§ **Supplied entries**:

>>

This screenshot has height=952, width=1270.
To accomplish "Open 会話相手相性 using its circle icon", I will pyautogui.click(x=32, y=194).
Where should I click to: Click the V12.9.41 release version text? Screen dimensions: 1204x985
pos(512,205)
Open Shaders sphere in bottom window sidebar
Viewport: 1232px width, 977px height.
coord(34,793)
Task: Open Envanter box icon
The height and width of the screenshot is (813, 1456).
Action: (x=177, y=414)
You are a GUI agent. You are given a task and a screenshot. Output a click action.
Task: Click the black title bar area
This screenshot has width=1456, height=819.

<<

§ **Assignment**: You are asked to reproduce word for word the line containing "Where should I" and every subsequent line through the end of the entries.

§ **Your solution**:
Where should I click to: Click the V12.9.41 release version text? Screen dimensions: 1204x985
pos(512,205)
Open Shaders sphere in bottom window sidebar
Viewport: 1232px width, 977px height.
coord(34,793)
Task: Open Envanter box icon
The height and width of the screenshot is (813, 1456).
Action: (x=177, y=414)
You are a GUI agent. You are given a task and a screenshot. Output a click action.
Task: Click the black title bar area
This screenshot has width=1456, height=819.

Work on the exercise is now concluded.